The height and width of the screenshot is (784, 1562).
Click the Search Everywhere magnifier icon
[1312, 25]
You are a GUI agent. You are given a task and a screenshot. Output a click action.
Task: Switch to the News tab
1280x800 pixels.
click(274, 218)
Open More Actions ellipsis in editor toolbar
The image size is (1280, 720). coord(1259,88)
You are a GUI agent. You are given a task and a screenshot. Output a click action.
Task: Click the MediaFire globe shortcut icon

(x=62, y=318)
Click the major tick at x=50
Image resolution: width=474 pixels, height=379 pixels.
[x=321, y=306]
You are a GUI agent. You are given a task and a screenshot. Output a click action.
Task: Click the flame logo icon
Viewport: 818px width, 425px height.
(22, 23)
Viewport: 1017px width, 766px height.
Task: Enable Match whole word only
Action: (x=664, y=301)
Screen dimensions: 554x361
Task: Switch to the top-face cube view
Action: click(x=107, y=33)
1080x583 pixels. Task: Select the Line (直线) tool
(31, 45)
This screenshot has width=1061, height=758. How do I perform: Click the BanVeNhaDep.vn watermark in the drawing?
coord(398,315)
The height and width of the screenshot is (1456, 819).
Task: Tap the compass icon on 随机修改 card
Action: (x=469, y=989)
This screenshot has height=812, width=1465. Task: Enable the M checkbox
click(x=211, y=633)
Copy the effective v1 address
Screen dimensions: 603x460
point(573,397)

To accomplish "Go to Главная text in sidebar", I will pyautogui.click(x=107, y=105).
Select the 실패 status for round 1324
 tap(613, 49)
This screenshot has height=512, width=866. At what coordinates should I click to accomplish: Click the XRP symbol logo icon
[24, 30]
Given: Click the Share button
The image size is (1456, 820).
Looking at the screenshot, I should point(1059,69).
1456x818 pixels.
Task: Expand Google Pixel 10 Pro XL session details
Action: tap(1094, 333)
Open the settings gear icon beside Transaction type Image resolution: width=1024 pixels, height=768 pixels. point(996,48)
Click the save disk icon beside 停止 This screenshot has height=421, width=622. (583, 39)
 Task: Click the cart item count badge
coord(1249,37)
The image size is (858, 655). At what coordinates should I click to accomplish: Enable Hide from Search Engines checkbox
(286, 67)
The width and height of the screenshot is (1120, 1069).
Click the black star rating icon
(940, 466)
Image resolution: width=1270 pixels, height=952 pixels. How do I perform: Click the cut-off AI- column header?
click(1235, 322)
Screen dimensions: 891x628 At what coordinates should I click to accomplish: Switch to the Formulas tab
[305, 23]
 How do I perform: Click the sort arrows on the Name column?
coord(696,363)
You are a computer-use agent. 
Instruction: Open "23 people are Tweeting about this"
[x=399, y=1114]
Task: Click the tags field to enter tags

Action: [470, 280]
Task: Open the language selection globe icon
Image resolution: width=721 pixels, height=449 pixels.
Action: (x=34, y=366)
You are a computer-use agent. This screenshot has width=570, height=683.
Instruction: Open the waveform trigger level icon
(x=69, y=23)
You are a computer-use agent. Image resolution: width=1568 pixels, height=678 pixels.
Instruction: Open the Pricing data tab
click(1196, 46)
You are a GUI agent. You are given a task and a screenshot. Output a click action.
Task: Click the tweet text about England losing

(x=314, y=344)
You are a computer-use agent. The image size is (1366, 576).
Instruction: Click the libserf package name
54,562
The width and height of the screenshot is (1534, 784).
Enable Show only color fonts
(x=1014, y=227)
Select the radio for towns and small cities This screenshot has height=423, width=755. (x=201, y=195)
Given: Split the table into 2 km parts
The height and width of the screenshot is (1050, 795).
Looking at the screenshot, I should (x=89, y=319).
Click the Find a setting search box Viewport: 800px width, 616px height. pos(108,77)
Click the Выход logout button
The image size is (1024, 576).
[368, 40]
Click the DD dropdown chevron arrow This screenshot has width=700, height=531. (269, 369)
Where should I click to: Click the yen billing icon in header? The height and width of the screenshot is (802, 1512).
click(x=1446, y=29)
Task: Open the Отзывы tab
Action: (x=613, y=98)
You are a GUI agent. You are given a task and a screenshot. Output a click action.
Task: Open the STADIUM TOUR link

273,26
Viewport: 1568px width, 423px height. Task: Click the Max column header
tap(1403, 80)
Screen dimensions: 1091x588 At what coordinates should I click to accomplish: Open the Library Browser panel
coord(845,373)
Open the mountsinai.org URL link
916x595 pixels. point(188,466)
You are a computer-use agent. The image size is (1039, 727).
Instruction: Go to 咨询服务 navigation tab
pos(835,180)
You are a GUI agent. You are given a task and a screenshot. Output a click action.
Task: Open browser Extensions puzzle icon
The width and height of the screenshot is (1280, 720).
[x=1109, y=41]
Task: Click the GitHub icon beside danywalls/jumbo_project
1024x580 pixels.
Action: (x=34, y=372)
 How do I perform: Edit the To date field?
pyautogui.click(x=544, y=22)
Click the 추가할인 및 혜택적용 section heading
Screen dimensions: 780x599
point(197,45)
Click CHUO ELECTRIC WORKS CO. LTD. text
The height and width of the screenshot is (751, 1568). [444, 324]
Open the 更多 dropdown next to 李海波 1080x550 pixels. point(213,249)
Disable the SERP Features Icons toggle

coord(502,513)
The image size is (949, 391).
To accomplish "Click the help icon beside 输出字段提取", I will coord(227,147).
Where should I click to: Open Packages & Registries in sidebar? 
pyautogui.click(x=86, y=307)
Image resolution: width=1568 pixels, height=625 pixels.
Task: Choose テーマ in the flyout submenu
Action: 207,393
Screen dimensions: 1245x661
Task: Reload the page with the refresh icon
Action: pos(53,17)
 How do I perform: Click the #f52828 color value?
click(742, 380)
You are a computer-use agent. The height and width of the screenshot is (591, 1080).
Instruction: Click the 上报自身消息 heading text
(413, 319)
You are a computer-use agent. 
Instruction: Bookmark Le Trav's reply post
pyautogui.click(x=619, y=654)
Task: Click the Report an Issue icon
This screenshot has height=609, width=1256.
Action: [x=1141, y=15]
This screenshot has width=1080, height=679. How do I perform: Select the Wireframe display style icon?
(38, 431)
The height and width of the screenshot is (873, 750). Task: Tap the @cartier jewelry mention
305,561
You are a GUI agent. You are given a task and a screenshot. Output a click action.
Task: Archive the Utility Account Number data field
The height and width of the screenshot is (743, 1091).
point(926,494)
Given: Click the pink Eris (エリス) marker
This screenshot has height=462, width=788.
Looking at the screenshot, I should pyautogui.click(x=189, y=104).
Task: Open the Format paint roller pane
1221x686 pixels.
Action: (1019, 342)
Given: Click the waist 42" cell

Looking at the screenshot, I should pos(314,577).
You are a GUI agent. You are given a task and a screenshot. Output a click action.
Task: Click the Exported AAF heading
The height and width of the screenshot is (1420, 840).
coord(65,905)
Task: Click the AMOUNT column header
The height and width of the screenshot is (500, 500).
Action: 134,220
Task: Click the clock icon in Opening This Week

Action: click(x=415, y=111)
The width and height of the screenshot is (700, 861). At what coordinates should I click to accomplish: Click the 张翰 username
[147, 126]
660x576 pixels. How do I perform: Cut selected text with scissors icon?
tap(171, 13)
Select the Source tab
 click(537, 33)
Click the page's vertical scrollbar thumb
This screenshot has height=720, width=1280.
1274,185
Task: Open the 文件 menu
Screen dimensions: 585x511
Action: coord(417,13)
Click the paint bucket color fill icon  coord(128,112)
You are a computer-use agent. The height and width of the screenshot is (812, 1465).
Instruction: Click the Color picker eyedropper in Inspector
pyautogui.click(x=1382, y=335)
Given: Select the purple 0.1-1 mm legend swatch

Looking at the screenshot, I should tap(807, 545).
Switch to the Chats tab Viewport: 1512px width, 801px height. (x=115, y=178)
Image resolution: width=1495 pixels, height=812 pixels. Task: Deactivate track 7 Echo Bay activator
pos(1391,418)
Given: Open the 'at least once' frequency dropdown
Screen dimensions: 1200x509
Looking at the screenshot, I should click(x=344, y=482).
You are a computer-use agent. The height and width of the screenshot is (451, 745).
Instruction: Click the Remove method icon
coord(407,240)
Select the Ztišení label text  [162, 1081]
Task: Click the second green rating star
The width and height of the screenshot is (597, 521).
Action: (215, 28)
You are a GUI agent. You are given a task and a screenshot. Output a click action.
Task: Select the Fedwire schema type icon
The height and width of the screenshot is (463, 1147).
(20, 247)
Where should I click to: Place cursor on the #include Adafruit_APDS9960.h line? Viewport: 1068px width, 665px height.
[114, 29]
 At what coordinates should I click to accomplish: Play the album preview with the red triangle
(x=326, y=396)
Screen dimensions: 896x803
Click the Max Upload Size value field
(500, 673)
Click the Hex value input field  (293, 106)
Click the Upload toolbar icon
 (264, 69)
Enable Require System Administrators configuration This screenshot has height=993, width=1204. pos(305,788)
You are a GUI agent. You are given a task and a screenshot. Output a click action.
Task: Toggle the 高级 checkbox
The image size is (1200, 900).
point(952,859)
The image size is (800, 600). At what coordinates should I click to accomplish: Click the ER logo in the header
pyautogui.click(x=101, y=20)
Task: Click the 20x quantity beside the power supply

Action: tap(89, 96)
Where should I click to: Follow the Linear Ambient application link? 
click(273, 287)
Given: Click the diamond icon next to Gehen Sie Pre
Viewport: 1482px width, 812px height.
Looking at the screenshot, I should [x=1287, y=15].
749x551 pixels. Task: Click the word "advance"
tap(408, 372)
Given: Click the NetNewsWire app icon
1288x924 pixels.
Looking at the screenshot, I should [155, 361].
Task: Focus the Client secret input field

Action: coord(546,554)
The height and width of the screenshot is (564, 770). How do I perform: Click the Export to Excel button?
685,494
===============
Starting at the line that has "Task: Select the Fedwire schema type icon" and ending at the line that has "Enable Require System", please write out the lines above exactly, leaving out all others.

-- REPLY TO THE TASK --
Task: Select the Fedwire schema type icon
The height and width of the screenshot is (463, 1147).
(20, 247)
Where should I click to: Place cursor on the #include Adafruit_APDS9960.h line? Viewport: 1068px width, 665px height.
[114, 29]
 At what coordinates should I click to accomplish: Play the album preview with the red triangle
(x=326, y=396)
Screen dimensions: 896x803
Click the Max Upload Size value field
(500, 673)
Click the Hex value input field  (293, 106)
Click the Upload toolbar icon
 (264, 69)
Enable Require System Administrators configuration This screenshot has height=993, width=1204. pos(305,788)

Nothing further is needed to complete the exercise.